有一回堂妹生病了,发高烧,克金整夜守在她床前。堂妹流着眼泪说,以后她要找一个像堂哥这样的老公。堂妹问克金想找一个什么样的老婆,克金说,像堂妹这样的。他们抱在一起笑,后来睡着了,醒来时,两人还是抱着的。
那是今年8月发生的事,过了几天,堂妹对克金说,她要搬走了,她在外面租好了房子。克金没有阻止她,帮她收拾东西,开车把她送了过去。克金知道,堂妹已经感觉到他们之间超出了兄妹之情。

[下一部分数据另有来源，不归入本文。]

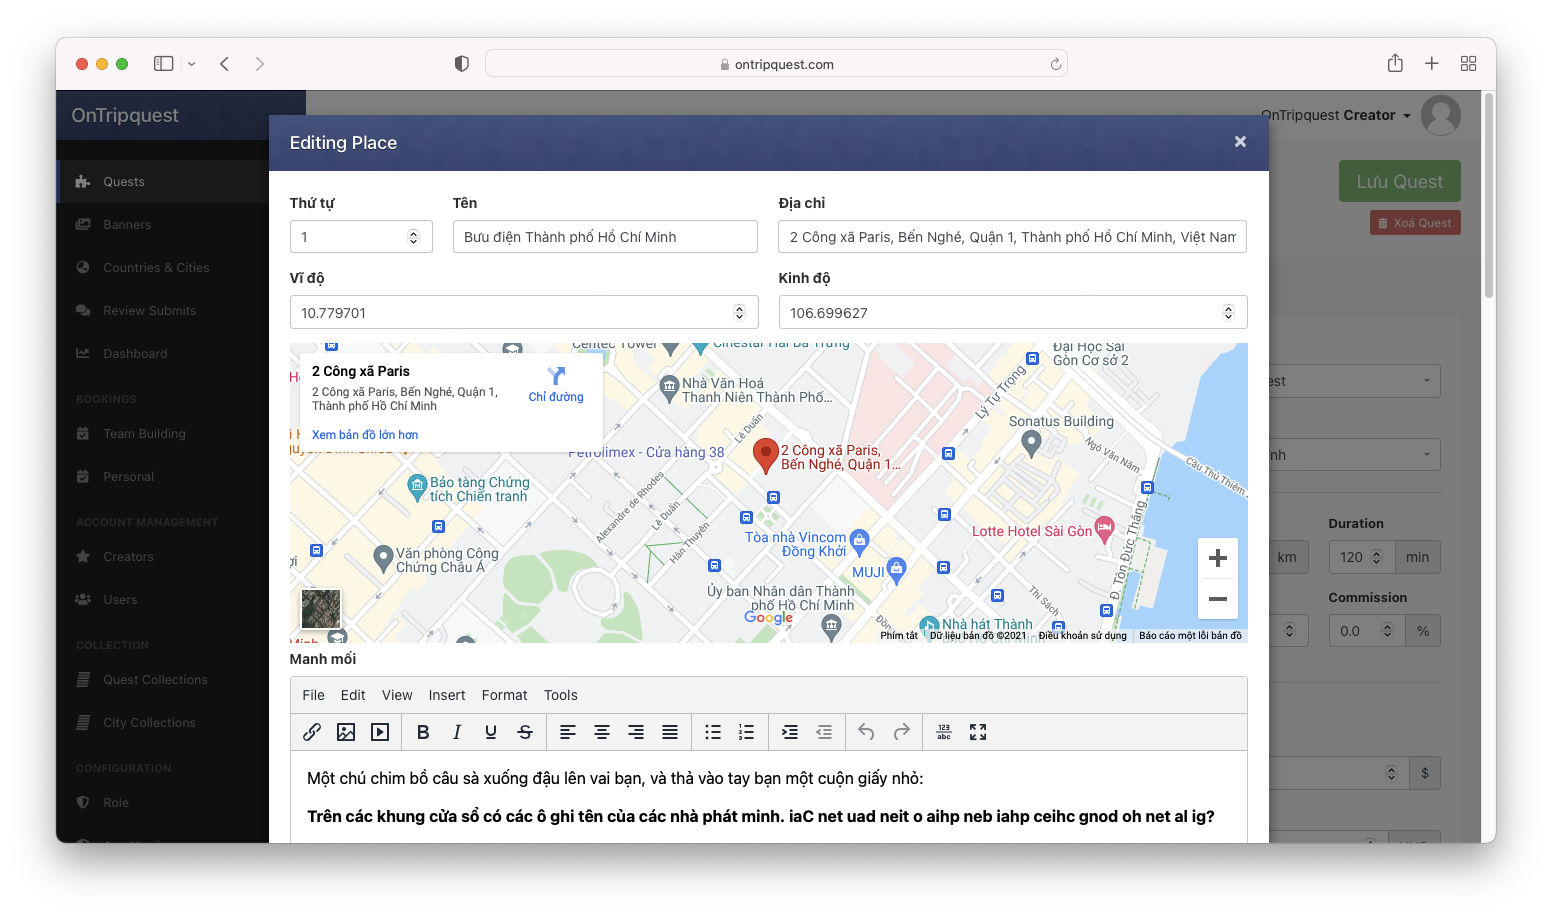Zoom in on the map
This screenshot has width=1552, height=917.
1217,558

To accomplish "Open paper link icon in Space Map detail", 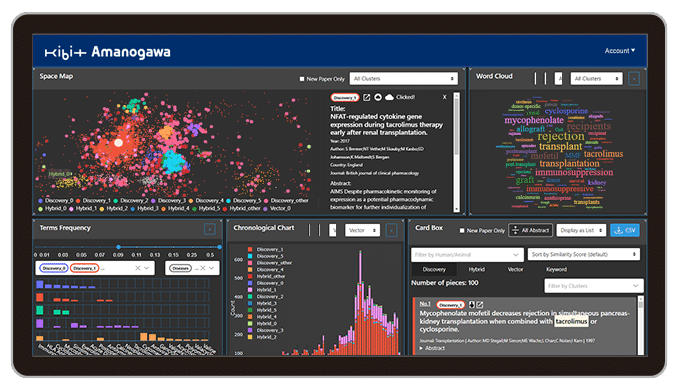I will pyautogui.click(x=366, y=97).
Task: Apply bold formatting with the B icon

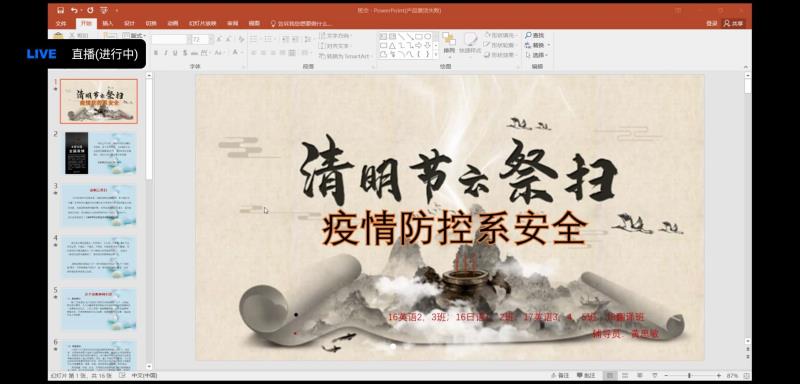Action: point(156,53)
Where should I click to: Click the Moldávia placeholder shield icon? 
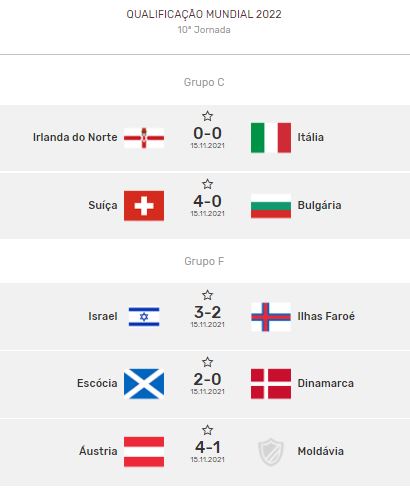click(x=271, y=452)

从此克金害怕回家,那空荡荡的屋子里到处都有堂妹的身影。他们经常在深夜里通电话,有时一聊就聊到天亮。有一次,堂妹突然问了他一句:“你爱我吗?”克金愣了一下,说:“我当然爱你,你是我妹妹。”事实上克金知道堂妹问的是另一层意思,但他不可能那样去做,克金一直认为自己是一个很传统的人。
记者面前的克金非常痛苦,他说有时他真想从楼上跳下去,他不知自己是不是心理有毛病,他也不知道该如何结束这种日子,平时找不到一个倾吐的对象,他觉得自己快要疯了。他说,也许疯了会好些。